Voor een draaglijk armoedebeleid zou dat betekenen: zorgen dat men actief kan meedoen aan de samenleving én dat er verbetering van de situatie in het vooruitzicht ligt. Het vissenkomeffect (ondanks veel regelingen niet vooruitkomen) of de schuldenindustrie (geld verdienen door relatief kleine schulden hopeloos op te blazen door derde partijen) zijn voorbeelden van hoe het in elk geval niet moet. Het is moeilijk om hoopvol te zijn als er geen einddatum op je ellende wordt geplakt.
Toch heb ik heb het laatste jaar veel hoop geput uit het feit dat er steeds meer aandacht is voor de kloven in de samenleving. Deze geluiden waren er tien jaar geleden ook al, maar toen was het nog roepen in de woestijn. Ikzelf schreef bijvoorbeeld het boek Beledigende broccoli, Joris Luyendijk kwam met De zeven vinkjes, Sander en de kloof werd massaal bekeken en Michelle van Tongerloo schrijft succesvol over de onzinnige behandeling van de ‘onderkant van de samenleving’.
De overheid mag dan geen geluksmachine zijn, voor de overheid als hoopmachine voel ik wel wat
De overheid mag dan geen geluksmachine zijn, voor de overheid als hoopmachine voel ik wel wat. Onze sociale grondrechten op orde hebben, is volgens mij een absolute voorwaarde om als samenleving hoop te kunnen houden. Want dan is de solidaire basis op orde en komt er ruimte en energie vrij om naar de toekomst te kijken. Dat is echter allemaal werk van lange adem.
Het inzetten op baanzekerheid (bijvoorbeeld basisbanen),* laagdrempelige en goedkope ontwikkelingsmogelijkheden (bijvoorbeeld STAP-budget voor scholing en ontwikkeling)* en soepele schuldsaneringstrajecten (bijvoorbeeld het Jongeren Perspectief Fonds)* zijn dan bekende quick wins. Het idee daarbij is telkens hetzelfde: relatief zeker zijn van de toekomst én er niet alleen voor staan.

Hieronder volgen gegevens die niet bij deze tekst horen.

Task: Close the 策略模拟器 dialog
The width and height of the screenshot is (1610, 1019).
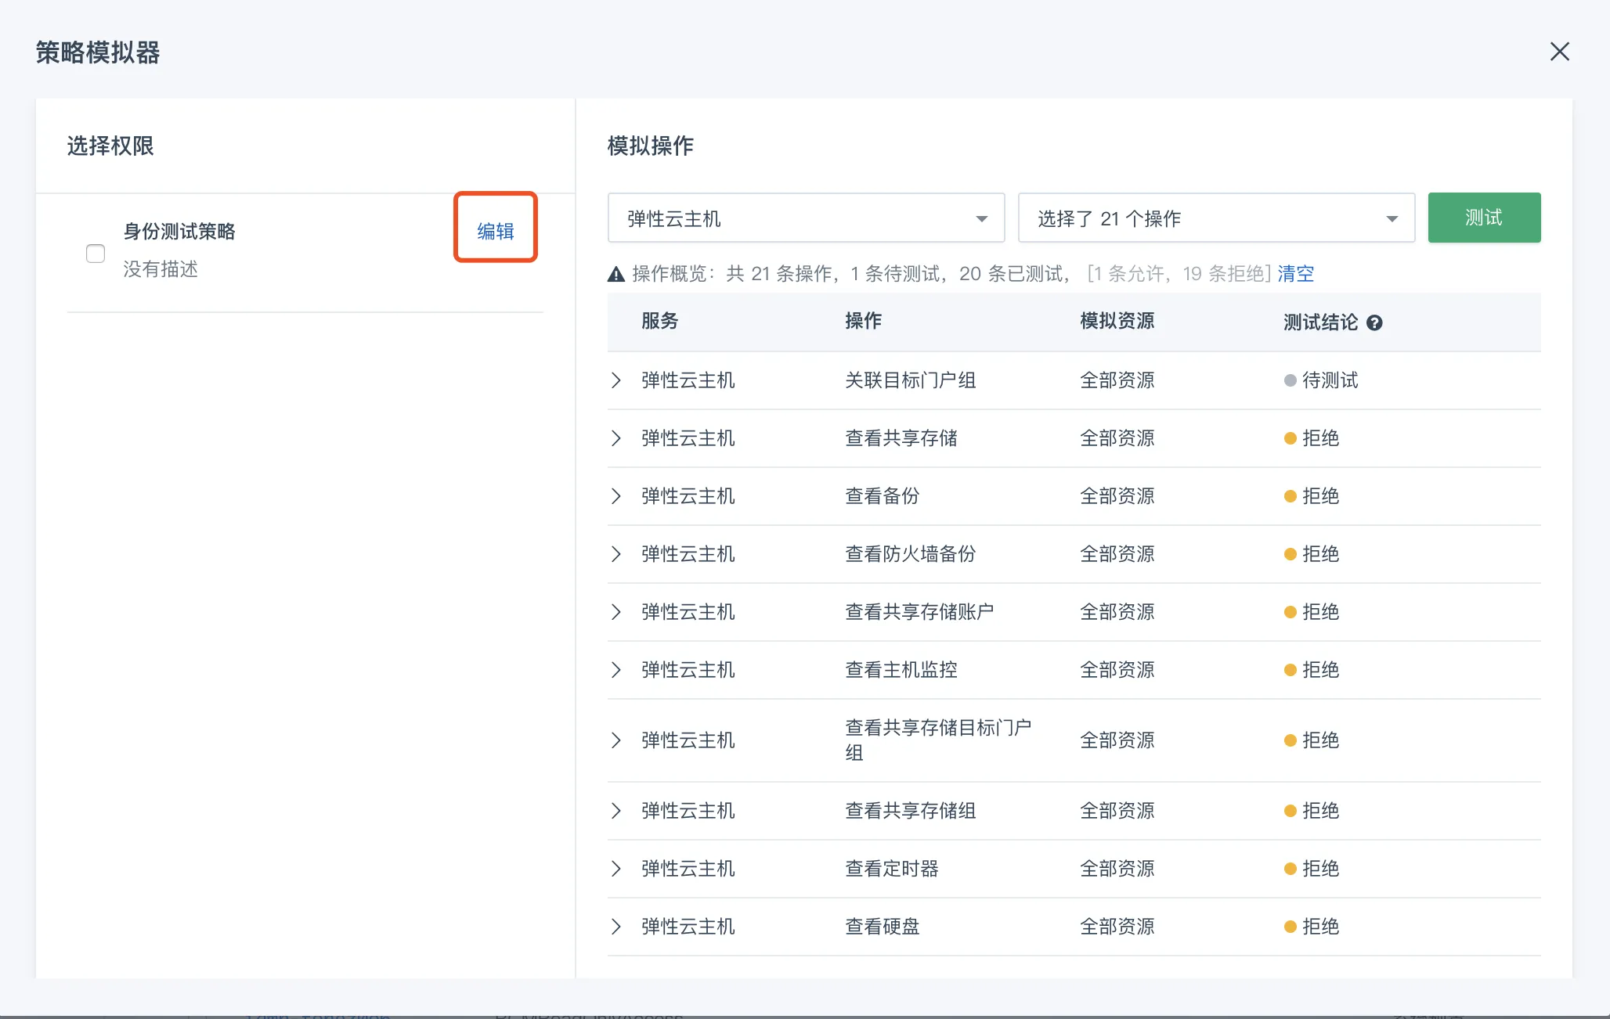Action: click(1559, 52)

Maar het kan natuurlijk radicaler. Komend jaar ga ik dan ook op zoek naar hoe je andere vormen van hoop kunt bieden. Want één ding is duidelijk: veel burgers zetten zich dagelijks in om anderen te helpen. Dat is niet dankzij het systeem, maar ondanks het systeem.

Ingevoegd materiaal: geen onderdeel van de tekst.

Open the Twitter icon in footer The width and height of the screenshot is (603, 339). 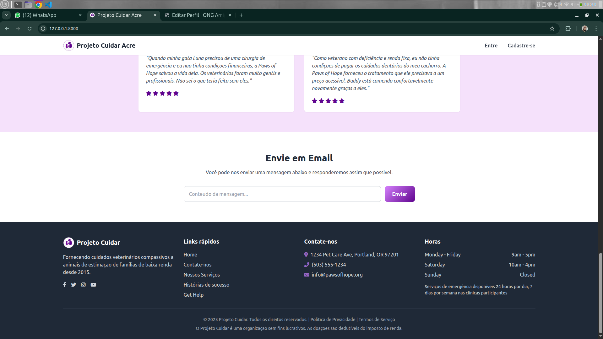pos(73,285)
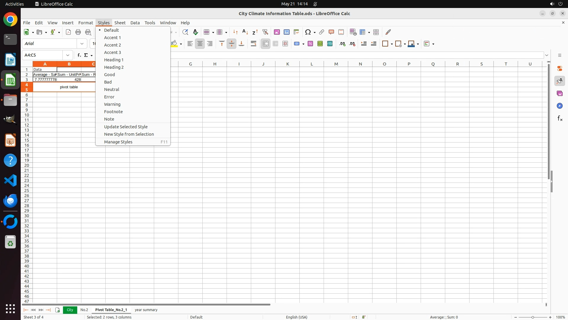
Task: Open the Navigator sidebar panel icon
Action: [560, 106]
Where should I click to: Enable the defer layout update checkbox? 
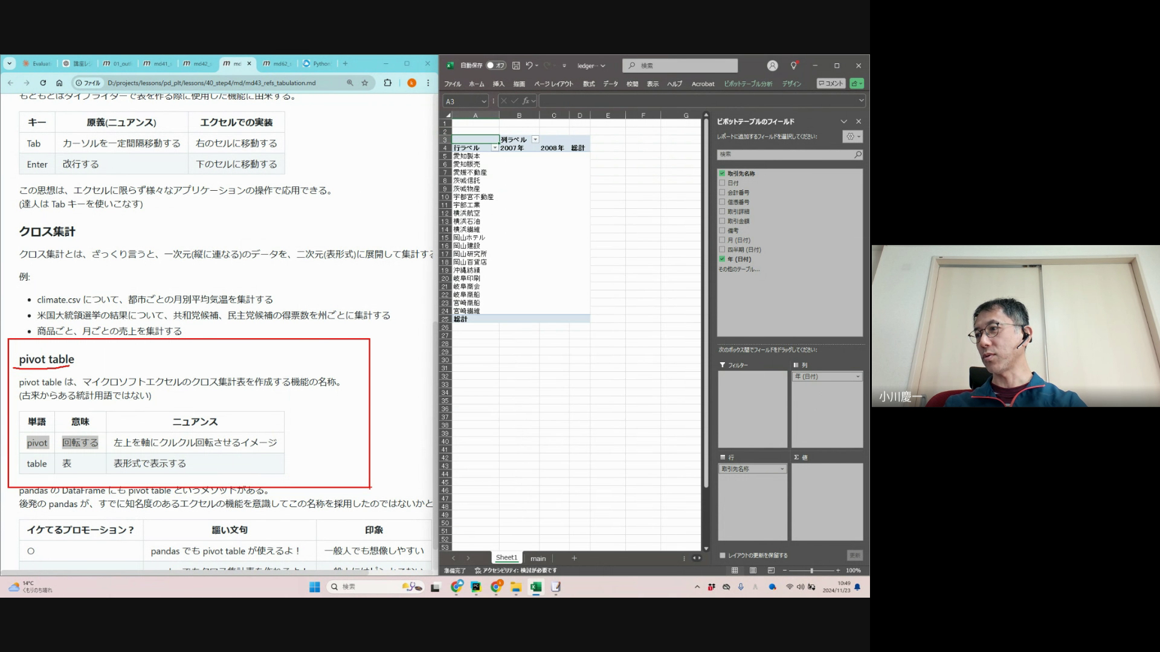(x=723, y=555)
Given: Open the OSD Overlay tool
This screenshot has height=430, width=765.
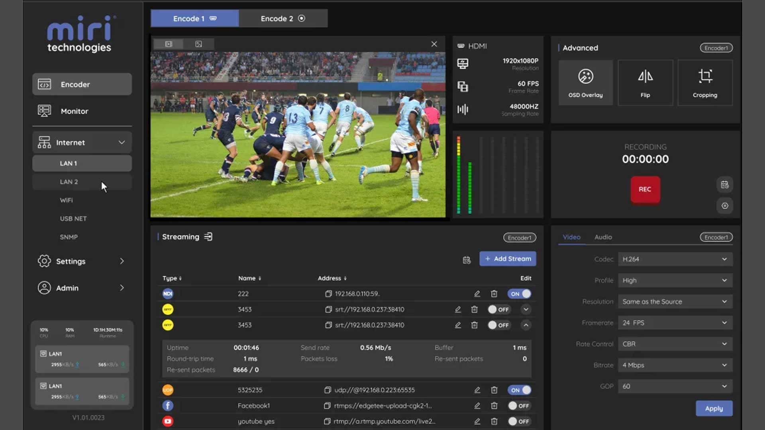Looking at the screenshot, I should (585, 83).
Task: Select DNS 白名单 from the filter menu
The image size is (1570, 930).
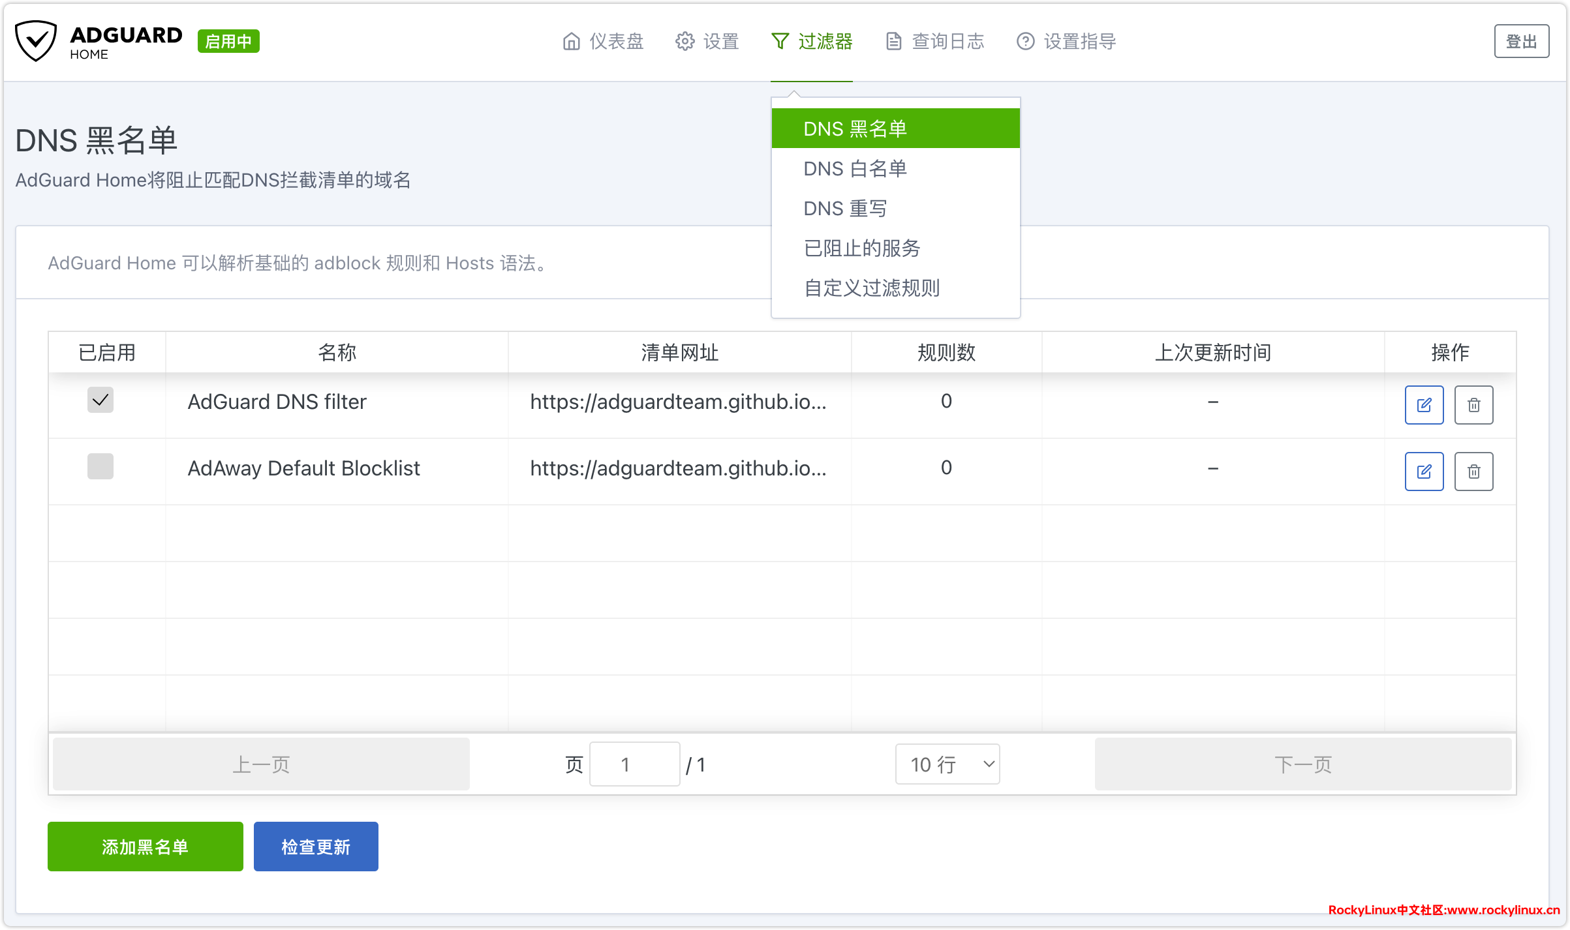Action: pos(855,169)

Al kan zelfs een klein streepje hoop veel betekenen: de suggestie dat iets kan verbeteren, schept vaak al een ander perspectief. Door bij ondersteuning de mens terug centraal te zetten en uit te gaan van goede intenties, kan hoop al vorm krijgen. Het stemt tot nadenken: als je bij de overheid aanklopt voor hulp, is vaak de eerste vraag hoe zelfredzaam je nog bent. Terwijl heel veel mensen pas hulp durven vragen als ze het écht niet langer in hun eentje redden.

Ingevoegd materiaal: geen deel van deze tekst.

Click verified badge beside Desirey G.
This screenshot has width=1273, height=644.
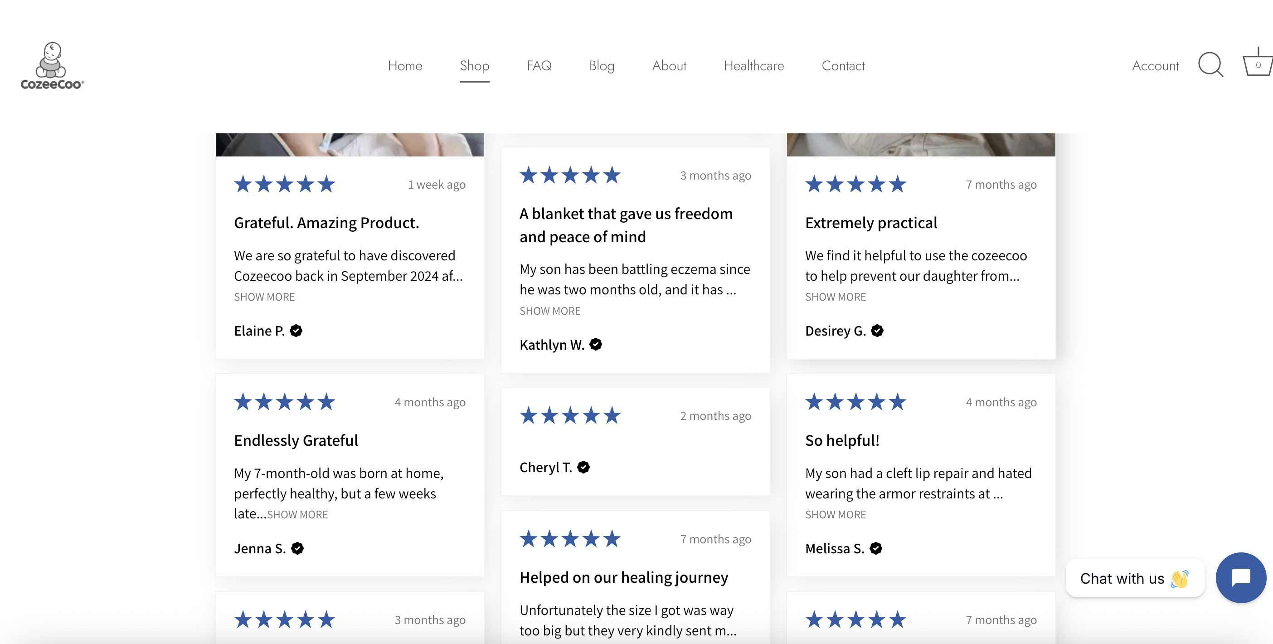point(877,331)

Naast die streepjes hoop is het belangrijk om ruimtes in te richten om ‘gewoon te mogen zijn’. Ergens bij kunnen horen is fijn, maar ook ergens verwacht worden of welkom zijn is belangrijk: van betekenis zijn voor de ander is een voorname bron van geluk.
Ben jij een hoopbieder voor een ander?
Het meest hoopvolle is echter dat iedereen hoopbieder kan zijn. Ikzelf keek lang geleden uit op een zielige kerstavond met niemand om me heen. Weeral.
Tot ik ineens een hoopbieder tegenkwam. Het werd niet alleen een fijne kerstavond, maar ook het begin van mijn transformatie van hooploos naar hoopvol persoon. Een proces dat zo’n vijftien jaar zou duren, maar het zaadje werd toen geplant.
Als hoop een medicijn tegen ellende is, ben ook jij de dokter. En moeilijk is dat niet. Ga zeven minuten fietsen, steek de hoopkloof over en ga in gesprek. Je zult verbaasd zijn hoe erg de hooplozen op jou lijken. En hoe snel hoop in werking treedt.
Maar doe dat vooral eind januari. Dan viert de hooploosheid namelijk hoogtij. De liefdadigheidsinitiatieven zijn dan op hun retour, maar de donkere dagen nog lang niet. Toevallig weet ik dat.
Maar voor nu: veel geluk met je goede voornemens. Ik hoop dat je ze lang volhouden zal.
Dit jaar schreef ik voor het eerst op De Correspondent. Aan het einde van het jaar is dit dan ook een mooi moment om De Correspondent en haar leden te bedanken. Het is een genoegen en een eer om voor jullie te schrijven. Dat ik gelezen word, geeft mij hoop.